Persistent poor health forced him to retire in 1889, when he was made CMG. After a brief period of recuperation in Switzerland, he settled in Beer, Devon, where he lived for the remainder of his life. There he pursued his work in Japanese scholarship, for which he is principally remembered. Having compiled and published some of the earliest grammars of both spoken and written Japanese between 1869 and 1872, which went to several editions, he later turned his attention to Chinese and Korean philology, and Japanese history, politics, culture and religion. The first of his three major works on Japan, a translation of the Nihon shoki or Nihongi (‘Chronicles of Japan’), was published in 1896. Republished in 2005, it remains the principal reference work on Japanese antiquity as well as an invaluable resource for students of Japanese folklore, comparative religion, and history. This was followed by A history of Japanese literature (1899) and Shinto, the way of the gods (1905), both of which became recognised as standard textbooks by native Japanese scholars.

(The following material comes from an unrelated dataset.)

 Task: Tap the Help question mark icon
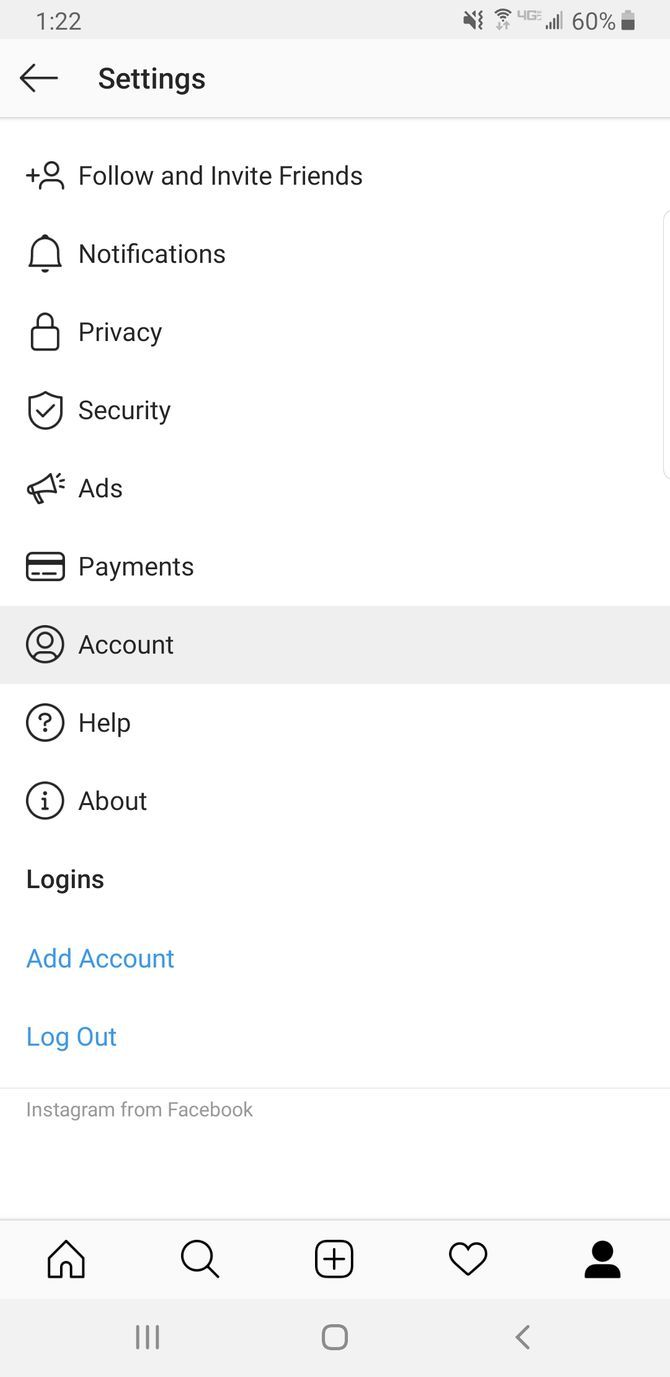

A founder member of the Asiatic Society of Japan, he was a regular contributor to its Transactions and served as its president in 1888–9. He also contributed to Phoenix, and to the journals of the Japan Society, the Royal Asiatic Society of London, the Folklore Society and the Royal Anthropological Institute. These writings collectively increased the profile and understanding of Japanese culture in the west. He maintained his links with Ulster throughout his years in the east, and in 1870 he sent the first Japanese child to be educated in Belfast. In 1890 he received an honorary D.Litt. from QCB. In 1871 he married Janet Smith of Belfast (d. 1908); they had no family. He died 22 November 1911 at his Devon home. He was an enthusiastic book collector, and the vast bulk of his library of Japanese books was acquired by Cambridge University Library in 1912. The collection of over 9,500 books includes many rare block editions. Aston is considered a founding figure of Japanology, and a six-volume edition of his collected works, including previously uncollected papers, was published in 2001.